### Source passage

* * * * *

By Tom Essaye
Part of being a good contrarian investor is constantly looking beyond your investment “comfort zone” and trying to find less-followed opportunities. In that vein, as I look across the scope of the investing landscape, I can’t help but see that the whole world has been focused on two regions: Europe and China.
Obviously people are paying attention to Europe because of the ongoing economic weakness and seemingly ever repeating sovereign debt problems. China, on the other hand, is being closely watched with the hope that it will be able to engineer an economic “soft landing” and continue to help the global economy grow.
To be sure, these are two very important regions of the world. And investors must monitor them because the movement of those markets will have an effect on us here at home. But, you shouldn’t have “tunnel vision” and only focus on those two areas — and ignore the other regions of the world where there is opportunity.
For example …
Canada has often been overshadowed
by its much larger neighbor — the United States.

* * * * *

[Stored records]

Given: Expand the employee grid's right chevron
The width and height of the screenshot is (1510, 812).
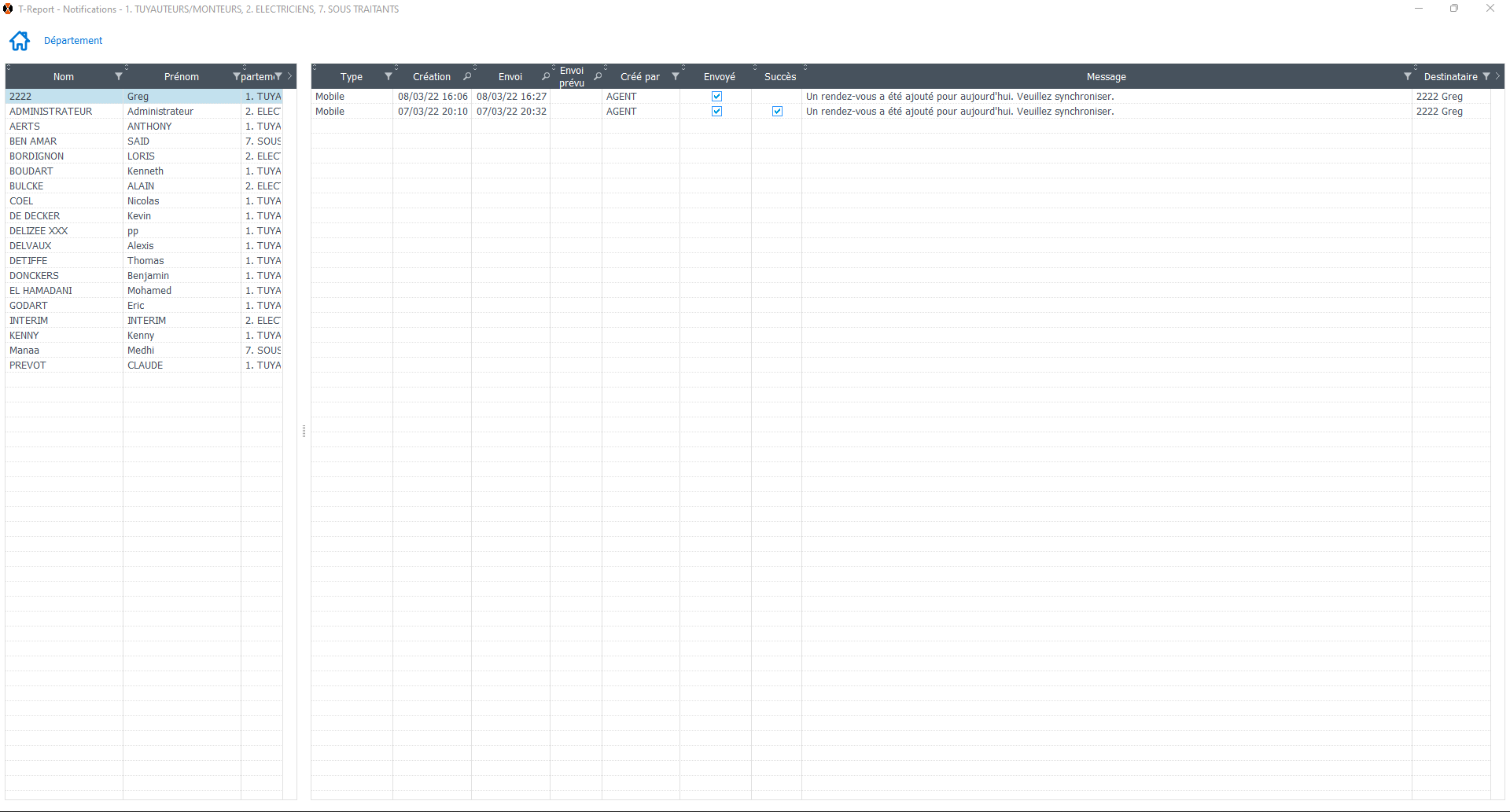Looking at the screenshot, I should coord(290,76).
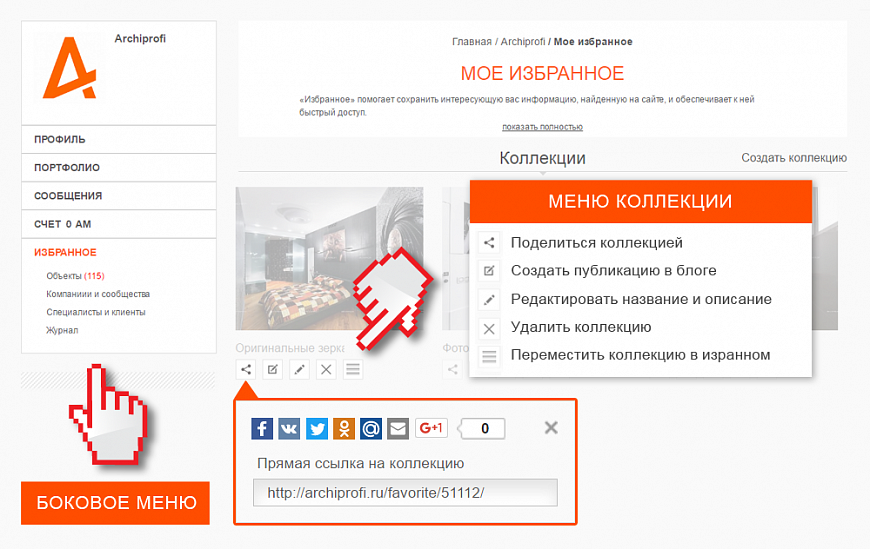870x549 pixels.
Task: Click the Google +1 button
Action: (431, 428)
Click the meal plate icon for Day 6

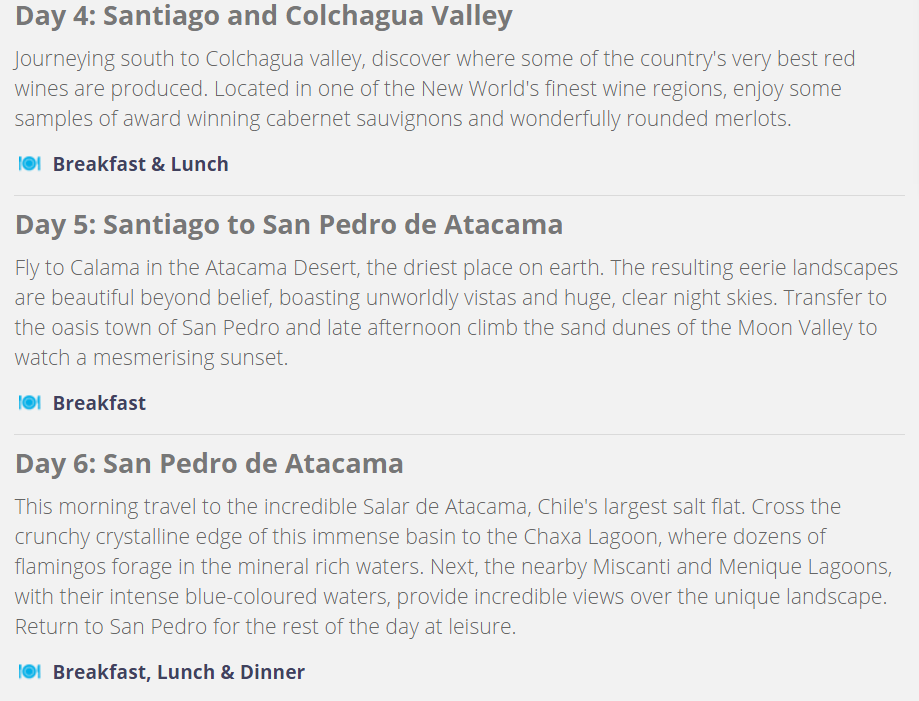[29, 671]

* * * * *

### What you need to do
a) List every region or country that the investing passage names.
b) Reproduce the investing passage between "Obviously people are" and "there is opportunity.", inclusive.
Those records play no part in the work here.

### Task-by-task answers
a) Europe, China, Canada, the United States

b)
Obviously people are paying attention to Europe because of the ongoing economic weakness and seemingly ever repeating sovereign debt problems. China, on the other hand, is being closely watched with the hope that it will be able to engineer an economic “soft landing” and continue to help the global economy grow.
To be sure, these are two very important regions of the world. And investors must monitor them because the movement of those markets will have an effect on us here at home. But, you shouldn’t have “tunnel vision” and only focus on those two areas — and ignore the other regions of the world where there is opportunity.